The second, larger, sampling effort in 2014 collected 10,575 individual mosquitoes in 830 pools; of these, 53 (6.39%) were positive for avian Plasmodium (Table 2). Of 2114 individual mosquitoes in 325 pools of Cx. pipiens s.l./torrentium, genetic identification was performed and it was determined that 91.72% (1939 individuals in 221 pools) belonged to the subspecies Cx. pipiens f. pipiens, 2.03% (n = 43, 26 pools) belonged to Cx. pipiens f. molestus, 3.6% (n = 76, 45 pools) were hybrids of the former, and 2.65% (n = 56, 33 pools) were of the species Cx. torrentium. Of the 325 pools in this group, 13.85% (n = 45) were positive for Plasmodium (Table 3). The majority of Plasmodium positives were found in pools of Cx. pipiens f. pipiens, with 16.74% (n = 37) positive. Only 3.85% (n = 1) of Cx. pipiens f. molestus, 8.89% (n = 4) of the Cx. pipiens f. pipiens/f. molestus hybrids and 9.09% (n = 3) of Cx. torrentium were positive (Table 2). Only two other identified species of mosquito were found positive for avian Plasmodium during this sampling effort in 2014, Ae. vexans and Cq. richardii. One positive pool of an unidentified lineage mix (0.66%) was found in Ae. vexans and one pool (1.47%) was positive for P. vaughani SYAT05 in Cq. richardii.
Table 3.
Mosquito species | n individuals | n pools | Plasmodium positive pools | % positive pools | MIR | n Linn1 | n SGS1 | n SYAT05 | n GRW6 | n mix of lineages |
---|---|---|---|---|---|---|---|---|---|---|
Cx. pipiens f. pipiens | 1939 | 221 | 37 | 16.74 | 1.91 | 6 | 7 | 11 | 2 | 11 |
Cx. pipiens f. molestus | 43 | 26 | 1 | 3.85 | 2.33 | 1 | ||||
Cx. pipiens f. pipiens/f. molestus hybrid | 76 | 45 | 4 | 8.89 | 5.26 | 3 | 1 | |||
Cx. torrentium | 56 | 33 | 3 | 9.09 | 5.36 | 3 | ||||
Total | 2114 | 325 | 45 | 13.85 | 2.13 | 6 | 7 | 18 | 2 | 12 |
Minimum infection rate (MIR) is calculated by MIR (%) = number of PCR positive pools/total number of analysed mosquitoes × 100 [4]

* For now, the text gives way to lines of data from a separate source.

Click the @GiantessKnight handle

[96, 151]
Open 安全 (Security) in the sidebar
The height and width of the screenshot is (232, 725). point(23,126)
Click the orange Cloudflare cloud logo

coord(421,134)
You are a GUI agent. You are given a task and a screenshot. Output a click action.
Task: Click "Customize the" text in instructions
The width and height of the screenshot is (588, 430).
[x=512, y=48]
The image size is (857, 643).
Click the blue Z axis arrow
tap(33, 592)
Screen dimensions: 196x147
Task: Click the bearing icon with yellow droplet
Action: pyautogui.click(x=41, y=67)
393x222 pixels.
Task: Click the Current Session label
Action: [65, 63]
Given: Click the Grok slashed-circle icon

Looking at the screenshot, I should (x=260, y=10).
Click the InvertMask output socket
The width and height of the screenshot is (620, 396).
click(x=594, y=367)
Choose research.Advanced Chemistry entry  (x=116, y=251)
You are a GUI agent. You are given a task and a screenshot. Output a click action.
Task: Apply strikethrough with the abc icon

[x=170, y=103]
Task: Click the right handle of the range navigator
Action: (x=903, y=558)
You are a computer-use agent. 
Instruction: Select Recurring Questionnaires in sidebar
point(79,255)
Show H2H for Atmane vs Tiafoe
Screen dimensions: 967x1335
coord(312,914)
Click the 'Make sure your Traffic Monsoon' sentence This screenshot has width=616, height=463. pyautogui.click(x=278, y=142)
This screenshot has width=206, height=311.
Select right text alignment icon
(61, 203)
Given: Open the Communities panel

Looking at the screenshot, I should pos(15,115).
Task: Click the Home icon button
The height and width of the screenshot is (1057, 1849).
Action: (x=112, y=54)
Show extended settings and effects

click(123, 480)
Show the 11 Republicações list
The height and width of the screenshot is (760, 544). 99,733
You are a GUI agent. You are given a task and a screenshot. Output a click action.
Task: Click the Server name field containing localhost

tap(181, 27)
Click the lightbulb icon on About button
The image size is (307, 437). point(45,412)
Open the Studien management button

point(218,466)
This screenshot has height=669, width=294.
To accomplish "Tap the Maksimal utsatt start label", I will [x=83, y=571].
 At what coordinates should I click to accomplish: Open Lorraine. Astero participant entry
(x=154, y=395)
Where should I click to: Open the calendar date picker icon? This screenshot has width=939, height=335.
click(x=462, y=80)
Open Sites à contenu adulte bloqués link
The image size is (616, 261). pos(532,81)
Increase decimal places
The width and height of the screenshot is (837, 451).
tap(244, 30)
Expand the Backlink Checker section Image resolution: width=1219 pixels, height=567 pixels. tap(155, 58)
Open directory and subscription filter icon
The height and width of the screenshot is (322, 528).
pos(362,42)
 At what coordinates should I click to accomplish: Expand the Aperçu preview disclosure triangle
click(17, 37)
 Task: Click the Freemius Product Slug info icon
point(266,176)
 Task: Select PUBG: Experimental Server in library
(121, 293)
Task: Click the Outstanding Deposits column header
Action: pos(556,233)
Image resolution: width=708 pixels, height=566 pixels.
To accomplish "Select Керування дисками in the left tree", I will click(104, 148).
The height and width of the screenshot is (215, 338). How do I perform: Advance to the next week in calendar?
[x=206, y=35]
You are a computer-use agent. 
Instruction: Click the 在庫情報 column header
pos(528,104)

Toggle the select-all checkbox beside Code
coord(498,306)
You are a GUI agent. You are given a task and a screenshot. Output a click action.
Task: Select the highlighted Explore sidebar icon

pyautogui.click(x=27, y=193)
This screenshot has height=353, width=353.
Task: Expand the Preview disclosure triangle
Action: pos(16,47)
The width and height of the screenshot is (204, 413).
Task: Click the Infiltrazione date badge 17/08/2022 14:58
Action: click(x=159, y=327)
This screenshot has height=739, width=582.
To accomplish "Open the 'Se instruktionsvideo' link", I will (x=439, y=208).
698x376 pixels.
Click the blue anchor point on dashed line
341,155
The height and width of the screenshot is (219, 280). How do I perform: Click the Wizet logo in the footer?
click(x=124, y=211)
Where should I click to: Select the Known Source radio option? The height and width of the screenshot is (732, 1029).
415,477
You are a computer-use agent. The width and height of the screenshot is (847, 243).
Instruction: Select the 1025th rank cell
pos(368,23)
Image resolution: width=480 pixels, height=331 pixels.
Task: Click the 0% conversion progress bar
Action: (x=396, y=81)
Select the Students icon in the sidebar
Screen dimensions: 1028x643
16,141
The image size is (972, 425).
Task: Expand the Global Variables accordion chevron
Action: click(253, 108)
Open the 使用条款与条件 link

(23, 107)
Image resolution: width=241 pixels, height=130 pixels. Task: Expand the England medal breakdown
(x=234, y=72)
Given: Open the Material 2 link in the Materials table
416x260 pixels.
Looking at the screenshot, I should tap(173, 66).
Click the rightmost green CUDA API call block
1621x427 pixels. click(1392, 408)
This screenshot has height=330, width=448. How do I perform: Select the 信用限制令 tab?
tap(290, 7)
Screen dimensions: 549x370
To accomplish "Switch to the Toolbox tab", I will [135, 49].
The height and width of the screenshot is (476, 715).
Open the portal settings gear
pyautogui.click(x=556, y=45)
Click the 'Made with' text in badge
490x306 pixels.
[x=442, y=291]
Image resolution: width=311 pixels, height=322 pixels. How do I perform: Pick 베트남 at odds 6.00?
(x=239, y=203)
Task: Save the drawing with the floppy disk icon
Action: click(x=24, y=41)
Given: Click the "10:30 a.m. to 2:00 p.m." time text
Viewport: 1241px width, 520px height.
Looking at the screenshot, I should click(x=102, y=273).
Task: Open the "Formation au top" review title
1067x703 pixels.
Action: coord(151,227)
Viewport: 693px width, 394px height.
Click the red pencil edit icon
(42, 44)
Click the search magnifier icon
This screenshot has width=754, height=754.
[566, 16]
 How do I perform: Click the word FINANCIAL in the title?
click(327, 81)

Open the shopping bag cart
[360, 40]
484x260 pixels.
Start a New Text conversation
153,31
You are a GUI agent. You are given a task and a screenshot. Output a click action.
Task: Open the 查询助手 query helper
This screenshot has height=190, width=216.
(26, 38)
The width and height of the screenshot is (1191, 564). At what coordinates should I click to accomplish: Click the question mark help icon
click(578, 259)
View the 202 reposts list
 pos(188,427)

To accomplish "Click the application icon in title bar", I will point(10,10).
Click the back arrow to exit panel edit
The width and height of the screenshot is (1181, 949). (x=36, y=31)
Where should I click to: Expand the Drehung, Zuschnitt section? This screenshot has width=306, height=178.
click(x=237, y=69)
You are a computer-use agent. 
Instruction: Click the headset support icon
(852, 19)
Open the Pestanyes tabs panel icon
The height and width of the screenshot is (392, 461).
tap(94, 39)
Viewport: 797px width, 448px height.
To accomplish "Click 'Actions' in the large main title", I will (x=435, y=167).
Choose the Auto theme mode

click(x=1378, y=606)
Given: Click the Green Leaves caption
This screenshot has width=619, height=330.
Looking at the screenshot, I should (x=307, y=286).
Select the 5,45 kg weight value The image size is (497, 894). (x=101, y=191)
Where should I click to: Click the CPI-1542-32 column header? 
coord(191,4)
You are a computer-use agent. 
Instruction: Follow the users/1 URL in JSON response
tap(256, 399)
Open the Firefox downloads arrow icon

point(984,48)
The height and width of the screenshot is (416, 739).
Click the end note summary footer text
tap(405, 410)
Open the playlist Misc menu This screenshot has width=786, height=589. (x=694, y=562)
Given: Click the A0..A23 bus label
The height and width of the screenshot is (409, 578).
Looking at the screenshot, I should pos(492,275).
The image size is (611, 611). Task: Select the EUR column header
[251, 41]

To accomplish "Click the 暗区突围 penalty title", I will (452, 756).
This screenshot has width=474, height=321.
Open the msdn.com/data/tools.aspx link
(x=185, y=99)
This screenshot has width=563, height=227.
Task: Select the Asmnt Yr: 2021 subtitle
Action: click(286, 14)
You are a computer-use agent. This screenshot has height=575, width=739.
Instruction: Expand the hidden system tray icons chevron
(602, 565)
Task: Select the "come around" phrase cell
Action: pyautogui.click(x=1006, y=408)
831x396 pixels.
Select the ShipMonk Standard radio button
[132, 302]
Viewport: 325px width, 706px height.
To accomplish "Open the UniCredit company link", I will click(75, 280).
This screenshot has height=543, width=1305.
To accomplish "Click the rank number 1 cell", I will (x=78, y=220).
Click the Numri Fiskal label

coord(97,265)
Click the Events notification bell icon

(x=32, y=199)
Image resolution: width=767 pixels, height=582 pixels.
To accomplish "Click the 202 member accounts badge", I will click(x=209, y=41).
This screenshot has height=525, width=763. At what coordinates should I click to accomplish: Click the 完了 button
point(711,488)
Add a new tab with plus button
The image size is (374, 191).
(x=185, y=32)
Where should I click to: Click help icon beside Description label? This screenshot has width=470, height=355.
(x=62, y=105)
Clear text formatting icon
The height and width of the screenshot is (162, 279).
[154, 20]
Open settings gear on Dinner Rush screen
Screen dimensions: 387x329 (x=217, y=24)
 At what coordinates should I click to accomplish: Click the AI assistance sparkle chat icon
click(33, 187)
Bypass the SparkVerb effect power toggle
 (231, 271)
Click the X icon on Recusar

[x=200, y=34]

In 2015, 19,400 mosquito individuals, divided into 850 pools, were collected. A total of 95 pools (11.18%) of 5 identified species and one pool of unidentified mosquitoes of the genus Anopheles and 9 pools of unidentified Culex mosquitoes were positive for avian Plasmodium (Table 3). In one pool of the Cx. pipiens complex, Leucocytozoon sp. TUPHI05 was found. The majority of positives (n = 80) were found in Cx. pipiens s.l./torrentium with 27.49%. This group also contained the highest Plasmodium diversity, with 5 different lineages found (Linn1, SGS1, GRW11, GRW6, DELURB4). Two pools (0.92%) of Cq. richiardii were also positive, as well as one pool each of Ae. vexans (1.61%), An. plumbeus (2.38%) and Cx. martinii (3.03%).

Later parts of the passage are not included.